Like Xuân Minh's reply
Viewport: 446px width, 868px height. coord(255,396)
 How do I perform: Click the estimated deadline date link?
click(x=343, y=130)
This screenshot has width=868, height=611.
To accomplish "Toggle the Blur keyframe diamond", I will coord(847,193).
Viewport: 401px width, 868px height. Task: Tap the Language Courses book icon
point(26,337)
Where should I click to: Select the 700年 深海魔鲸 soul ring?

==

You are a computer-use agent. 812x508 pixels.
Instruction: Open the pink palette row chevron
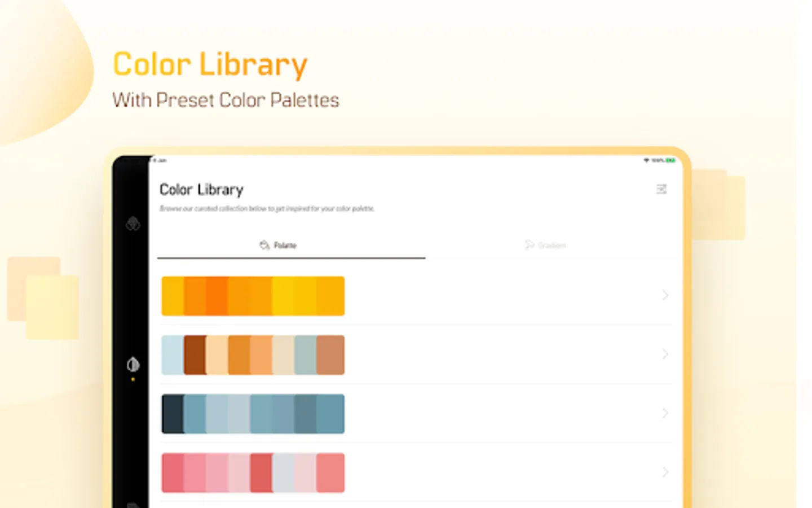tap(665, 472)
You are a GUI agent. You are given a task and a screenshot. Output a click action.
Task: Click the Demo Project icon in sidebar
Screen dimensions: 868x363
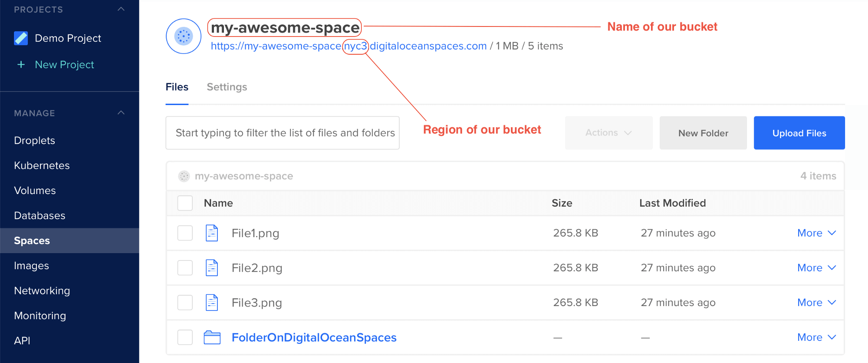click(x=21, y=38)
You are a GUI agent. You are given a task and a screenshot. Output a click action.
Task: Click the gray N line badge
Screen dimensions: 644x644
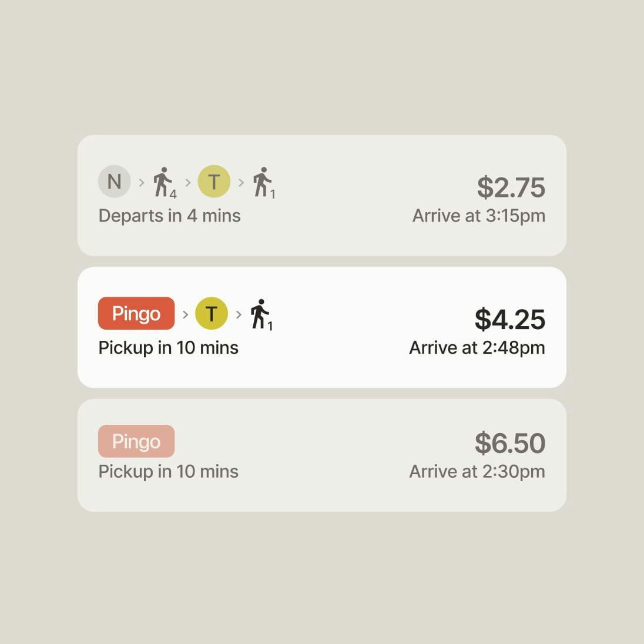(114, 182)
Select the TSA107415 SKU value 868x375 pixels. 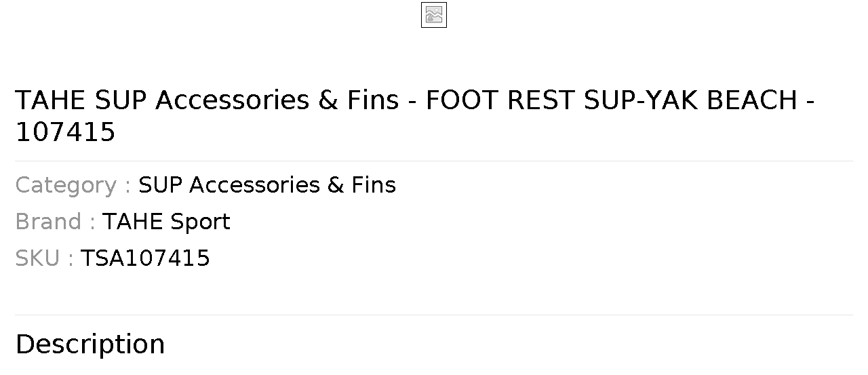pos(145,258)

==

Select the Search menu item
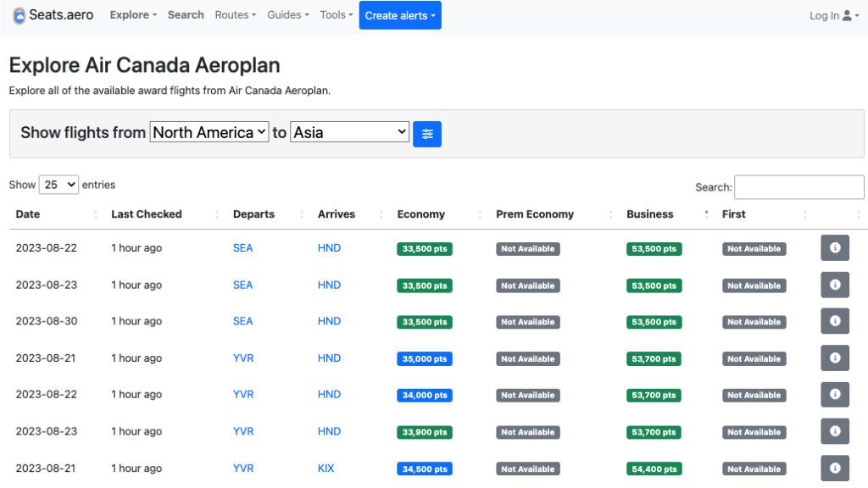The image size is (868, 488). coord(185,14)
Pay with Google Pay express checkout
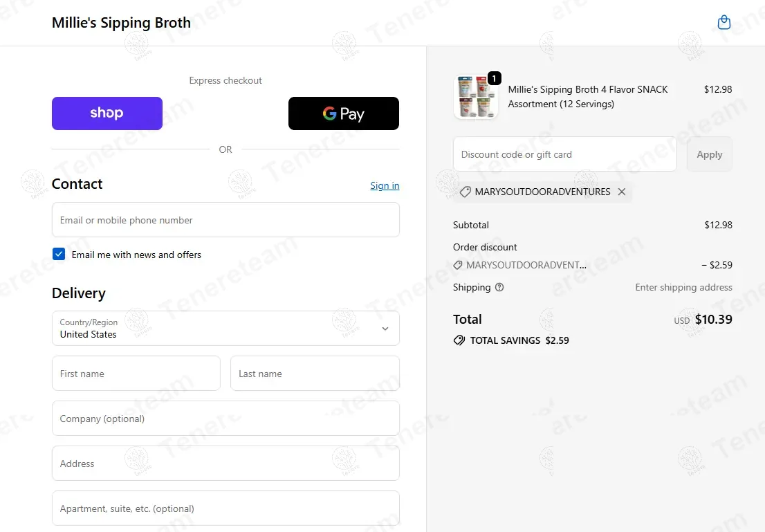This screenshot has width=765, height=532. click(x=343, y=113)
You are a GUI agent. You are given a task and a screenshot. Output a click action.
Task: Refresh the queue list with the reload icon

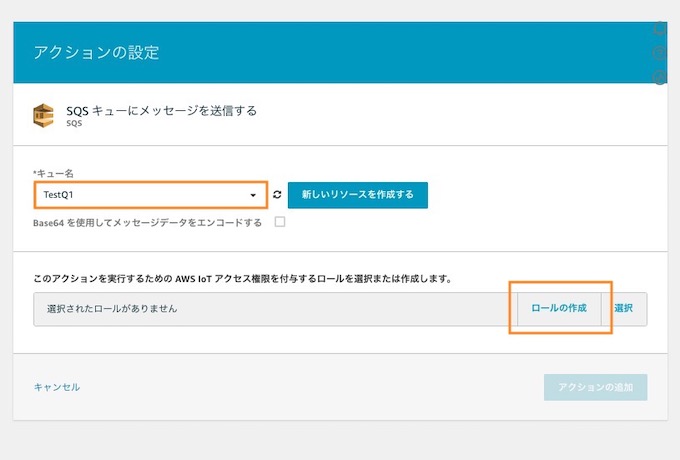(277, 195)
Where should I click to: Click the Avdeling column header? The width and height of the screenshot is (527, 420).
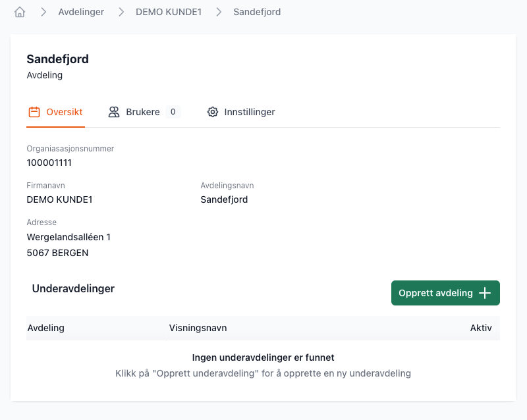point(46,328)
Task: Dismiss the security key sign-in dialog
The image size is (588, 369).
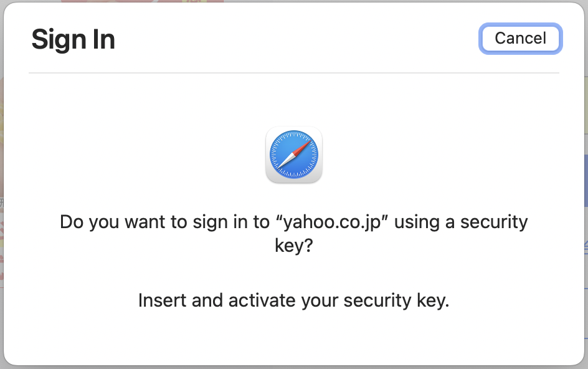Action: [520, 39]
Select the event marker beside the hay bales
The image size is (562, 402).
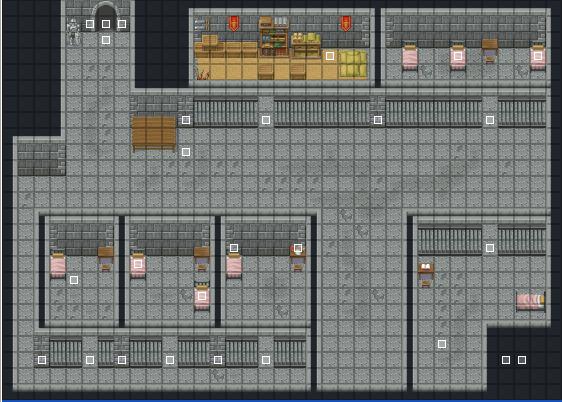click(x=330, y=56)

PROBLEM DESCRIPTION: Each line in the listing above from the one containing "This screenshot has width=868, height=611." through the one containing "Where should I click to: Select" should be repeated exactly, and no other line.

SOLUTION:
This screenshot has width=868, height=611.
To accomplish "Toggle the Blur keyframe diamond", I will coord(847,193).
Viewport: 401px width, 868px height. Task: Tap the Language Courses book icon
point(26,337)
Where should I click to: Select the 700年 深海魔鲸 soul ring?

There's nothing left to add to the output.